Elles devront notamment s'assurer que :
– les garanties souscrites soient au moins équivalentes, type de garantie par type de garantie (c'est-à-dire garantie décès d'une part, garantie incapacité d'autre part, garantie invalidité de troisième part) à celles définies à l'article Ier du présent accord ;
– la part des cotisations consacrées au financement des garanties précitées qui est à la charge des entreprises soit au moins égale à celle définie à l'article II du présent accord ;
– le contrat souscrit soit conforme à l'article 2 de la loi « Évin » n° 89-1009 du 31 décembre 1989, prenant en charge dès la date d'effet du présent accord les prestations décès, incapacité, invalidité visées ci-dessus afférentes aux salariés déjà en arrêt de travail.

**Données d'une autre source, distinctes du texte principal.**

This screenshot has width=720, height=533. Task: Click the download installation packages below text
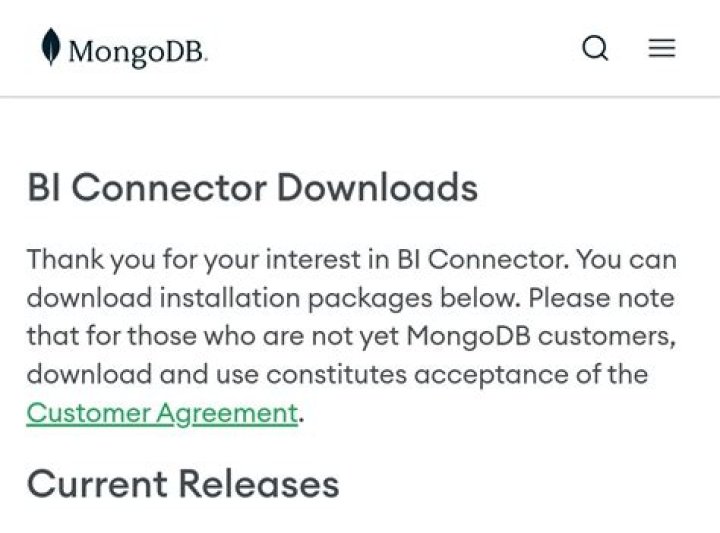point(274,298)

B. À la date d'effet du présent accord, les entreprises disposant déjà d'un contrat de prévoyance complémentaire couvrant les garanties définies à l'article Ier :
La prise d'effet du présent accord n'entraîne pas de facto la dénonciation ou la résiliation des contrats de prévoyance déjà souscrits par les entreprises.
Elles devront notamment s'assurer que :
– les garanties souscrites soient au moins équivalentes, type de garantie par type de garantie (c'est-à-dire garantie décès d'une part, garantie incapacité d'autre part, garantie invalidité de troisième part) à celles définies à l'article Ier du présent accord ;
– la part des cotisations consacrées au financement des garanties précitées qui est à la charge des entreprises soit au moins égale à celle définie à l'article II du présent accord,
et, le cas échéant, mettre à niveau les contrats existants à la date d'effet du présent accord.

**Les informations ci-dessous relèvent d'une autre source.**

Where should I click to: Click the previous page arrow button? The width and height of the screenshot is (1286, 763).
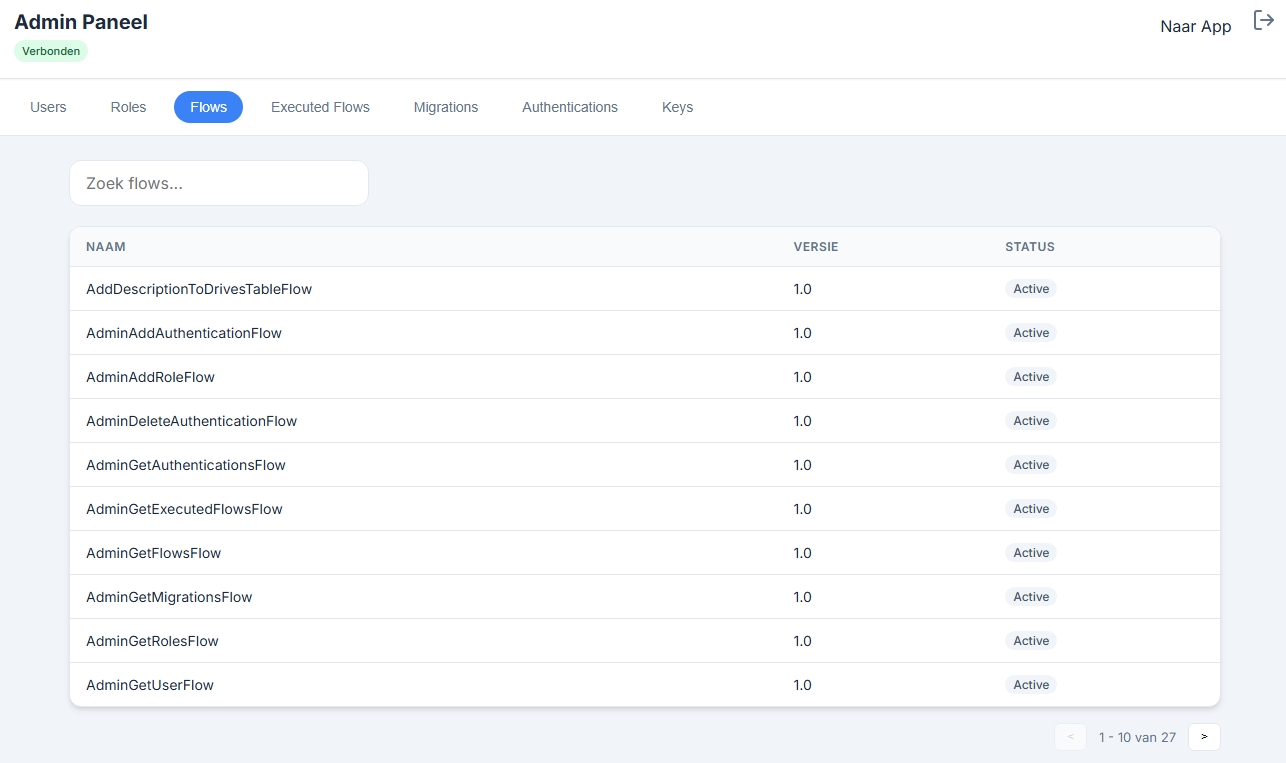click(x=1070, y=737)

Le présent accord ne peut être la cause de restriction d'avantages acquis individuellement ou collectivement. Les clauses du présent accord s'imposent aux rapports nés des contrats individuels ou collectifs existants, lorsque les clauses de ces contrats sont moins avantageuses pour les salariés ou équivalentes. En aucun cas les clauses du présent accord ne peuvent être interprétées comme réduisant les situations acquises individuellement ou collectivement.
À ce titre, le présent accord ne pourra en aucun cas constituer, par pur effet d'aubaine, une quelconque justification à une baisse des garanties pour les entreprises disposant déjà d'un contrat de prévoyance complémentaire dont les garanties sont manifestement plus favorables, par types de garanties, que celles définies à l'article Ier.